No sobra advertir, en conexidad con lo anterior, que la ley también ofrece la posibilidad de iniciar la acción de repetición en contra del servidor público cuyo dolo o culpa grave han propiciado la condena en perjuicios al Estado.

En este sentido, habría que recordar que la Ley 678 de 2001, por la cual se reglamentó el ejercicio de dicha acción, incluye a los servidores públicos de la rama judicial en el grupo de los agentes estatales cuya conducta podría ser fuente de responsabilidad patrimonial del Estado. Así lo dispone el parágrafo tercero del artículo 2º al señalar que “[I]a acción de repetición también se ejercerá en contra de los funcionarios de la rama judicial y de la justicia penal militar, de conformidad con lo dispuesto en la presente ley y en las normas que sobre la materia se contemplan en la ley estatutaria de la administración de justicia”.

Así entonces, a manera de conclusión, puede decirse que en nada contradice los principios al debido proceso, el principio de seguridad jurídica y los principios derivados del artículo 90 constitucional, el hecho de que el Código de Procedimiento Penal no regule expresamente la responsabilidad patrimonial del Estado por el aspecto que ha venido tratándose. De la anterior exposición es claro que las normas que regulan el tema se encuentran consignadas en otros textos del ordenamiento jurídico, a los cuales, según el artículo 4º de la Carta Política, se encuentra sometido el operador jurídico.

En este contexto habría que advertir al demandante que la interpretación de las disposiciones jurídicas supone la existencia de un ordenamiento normativo sistemático, el cual debe interpretarse de manera integral y coordinada, de modo que ninguno de sus componentes actúe como compartimiento estanco, autónomo e independiente. Arraigados principios de interpretación jurídica ven en el derecho un sistema estructurado de reglas cuyo cabal entendimiento depende de la interacción de sus elementos.

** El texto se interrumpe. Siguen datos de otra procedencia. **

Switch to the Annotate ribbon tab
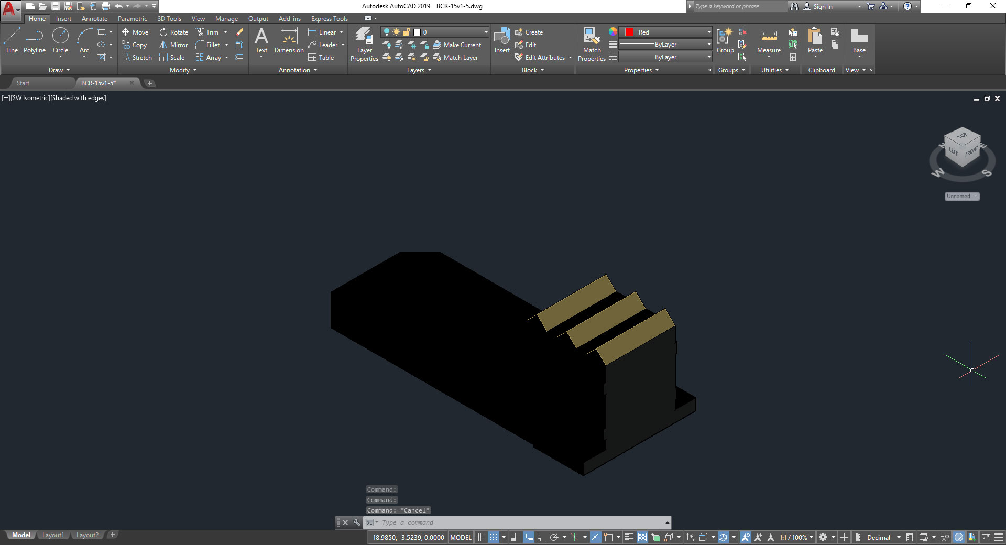Viewport: 1006px width, 545px height. [x=94, y=19]
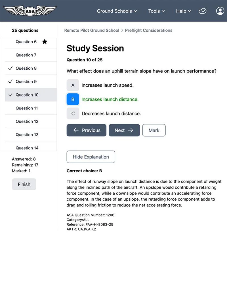The image size is (227, 283).
Task: Expand the Ground Schools dropdown menu
Action: pyautogui.click(x=117, y=11)
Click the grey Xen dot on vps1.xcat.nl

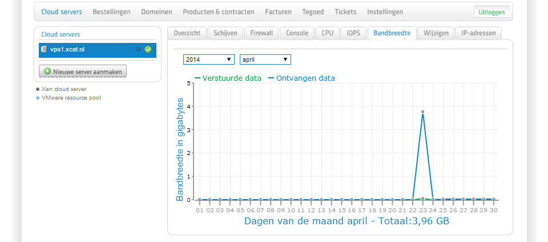pos(138,50)
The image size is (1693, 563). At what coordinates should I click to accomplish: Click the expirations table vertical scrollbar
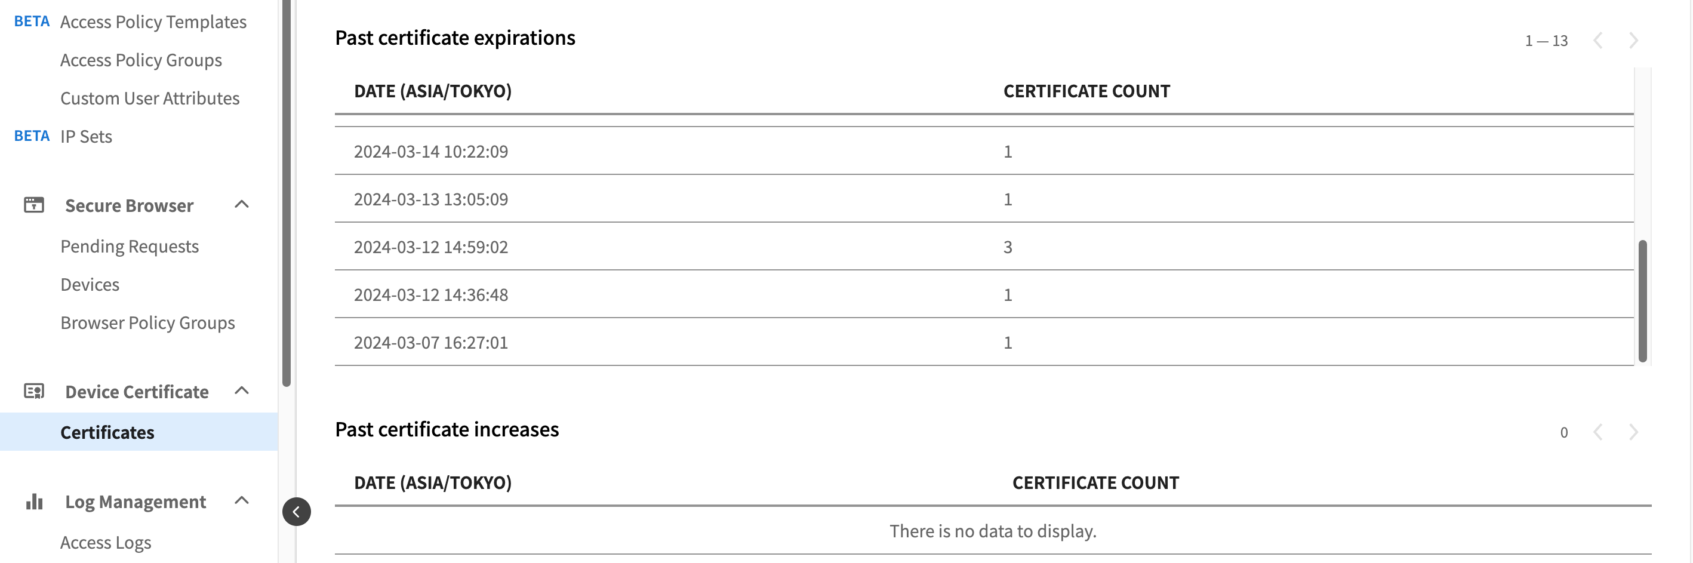click(1642, 301)
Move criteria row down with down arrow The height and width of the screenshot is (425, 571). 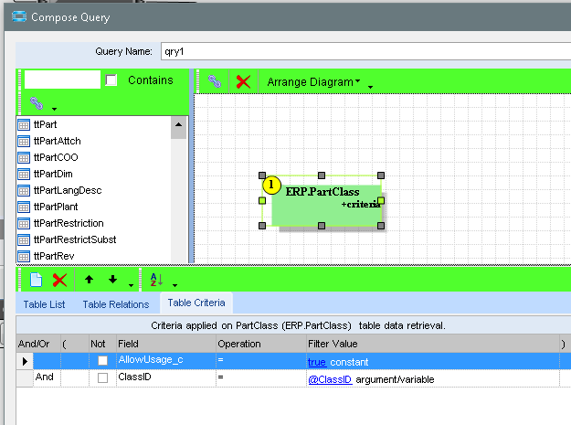(x=112, y=280)
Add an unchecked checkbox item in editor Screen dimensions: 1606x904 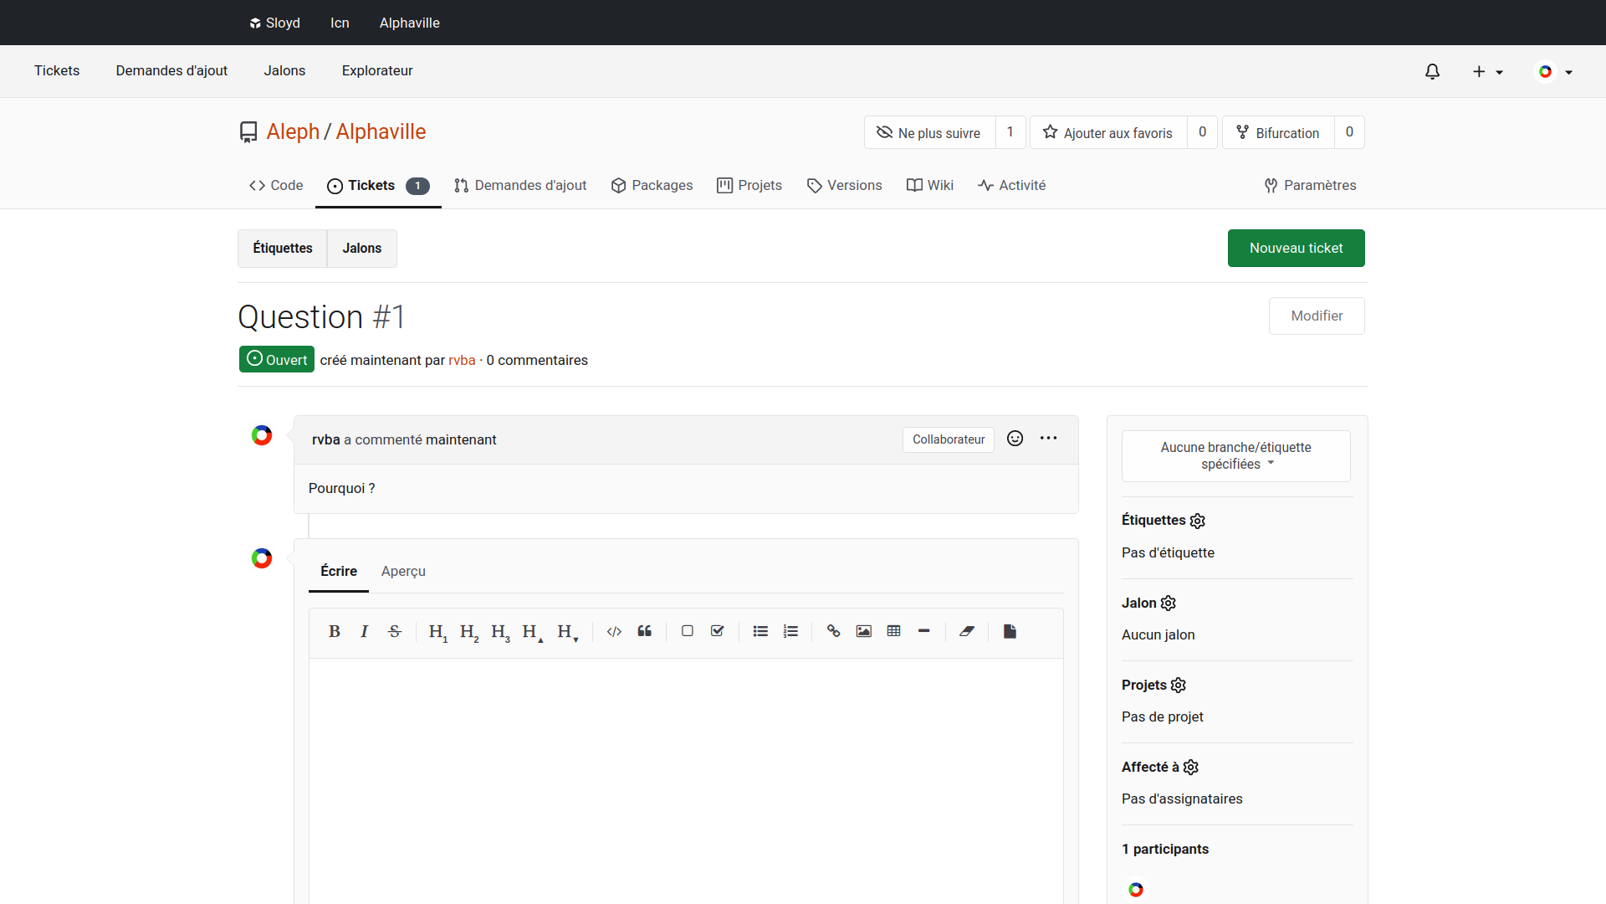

Así, para entender el verdadero alcance de una disposición particular es indispensable conocer el contenido de las disposiciones que la complementan, ya que proceder en sentido contrario implica la tergiversación de la regulación y la distorsión del fin primordial al que apunta toda la normatividad en el Estado de derecho: la justicia.

Por ello esta Sala estima conveniente reiterar su jurisprudencia diciendo con ella que “[d]e nada sirve el ejercicio de interpretación que se reduce a los límites de una sola disposición (...) cuando la adecuada compresión de dicho precepto depende de la integración de artículos contenidos en otras regulaciones. El ordenamiento jurídico presenta con frecuencia normas incompletas, cuyo contenido y finalidad deben articularse junto a otras reglas; solo de este modo es posible superar supuestas incongruencias al interior de un orden normativo“ (15) .

(15) Sentencia C-569 de 2000.

Finalmente, en tanto que ha sido desvirtuada la inexequibilidad de los artículos de la Ley 600 de 2000 que se refieren a la privación injusta de la libertad, esta Sala considera que no existe sustento jurídico para declarar la inexequibilidad del artículo 535 del mismo, código pues el cargo correspondiente dependía del expuesto contra los primeros.

Así las cosas y en consecuencia de lo dicho, esta corporación procederá a declarar la exequibilidad de las disposiciones demandadas, pero únicamente por el cargo analizado en el punto cuarto de esta providencia.

VII. Decisión

En mérito de lo expuesto, la Corte Constitucional, administrando justicia, en nombre del pueblo y por mandato de la Constitución,

RESUELVE:

Declarar EXEQUIBLES, únicamente por los cargos expuestos en el numeral cuarto de la parte considerativa de esta providencia, los artículos 57, 227, 353, 363 y 535 de la Ley 600 de 2000.

Cópiese, notifíquese, comuníquese, insértese en la Gaceta de la Corte Constitucional, cúmplase y archívese el expediente».

NOTA: La sentencia C-528 fue notificada por edicto Nº 171, fijado el 29 de julio de 2003 y desfijado el 31 de julio siguiente (N. del D.).